It’s not Ewe-Tube exactly. It’s more like Insta-ram.

State game officials in Tucson are using social media instead of a tracking collar to follow the movements of a young bighorn sheep that has wandered more than 100 miles around the periphery of the community over the past month or so.

The roughly 2-year-old ram is thought to have started in the Silver Bell Range, northwest of Tucson, and marched south through the Tucson Mountains to Tubac. From there, he turned northeast toward Vail and Colossal Cave.

Along the way, the animal has been photographed at various locations by residents who reported his whereabouts to the Arizona Game and Fish Department through the agency’s Facebook page.

“This little guy is on a walkabout,” said Rana Tucker, the state’s regional game specialist for all of southeastern Arizona.

The ram made his internet debut on May 13, when Game and Fish posted a photo someone took of him at the western edge of Tubac. Game officials said it was the first known case of a bighorn sheep from the Silver Bell Mountains venturing south of Ajo Way, so they asked residents in the Tubac area to help them keep tabs on the animal.

Nine days later, Tucker said, someone in Corona de Tucson sent in a photo of a young ram in that community southwest of Vail.

Then on May 28, Game and Fish posted more ram photos on Facebook, this time taken at the edge of the Rincon Mountains near Colossal Cave Road and Old Spanish Trail.

Based on its body condition and the length and shape of its horns, Tucker is convinced it is the same ram in all the photos.

“We’re going to have to come up with a name for him at some point,” she joked. “The Ramblin’ Ram seems like a pretty good name for him so far.”

ASSIGNMENT A | Give each specific place where, according to the bighorn ram article, the ram was photographed.
ASSIGNMENT B | Carry on the article about the wandering bighorn ram from its final sentence.
The listing after this article is not needed for what is asked here.

RECORDED DATA |
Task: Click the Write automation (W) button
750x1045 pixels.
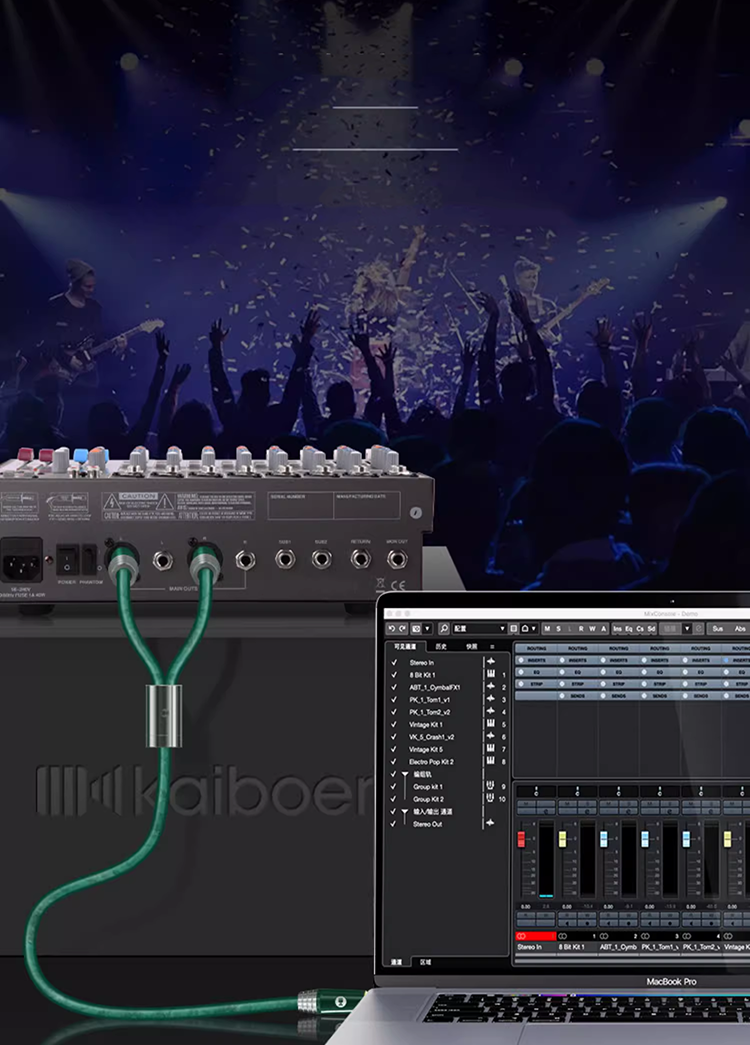Action: point(591,629)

RESULT A |
- The western edge of Tubac
- Corona de Tucson, southwest of Vail
- The edge of the Rincon Mountains near Colossal Cave Road and Old Spanish Trail

RESULT B |
His journey so far has taken him across both Interstate 19 and I-10. Tucker said she wouldn’t be surprised if he eventually shows up in the Catalinas, where bighorn sheep were reintroduced by the state in 2013 and now number between 60 and 80 animals.

“If he ends up joining the herd there, that’s great,” she said. “Genetic mixing is definitely a good thing.”

Bighorn sheep are known to cross to neighboring mountain ranges and beyond. Tucker said even long, circuitous trips like this one might not be that unusual. “I suspect it happens more than we know,” she said. “They definitely do move around.”

Young males are especially prone to wander, usually before the rut begins. They’re too old to be cared for by their parents but too small to compete for a mate, so the youngsters “at the bottom of the totem pole” will often set out on their own, Tucker said.

“The joke I make to myself is, ‘Have horns, will travel,” she said.

Tucker is hoping Facebook users will continue to send in their sightings of the Ramblin’ Ram.

With continued help from Facebook users, Tucker and company hope to keep tracking the Ramblin’ Ram to his final destination, wherever that might be.

“He’s just on the lam,” she said with a laugh. “There’s so many puns you can do with bighorn sheep.”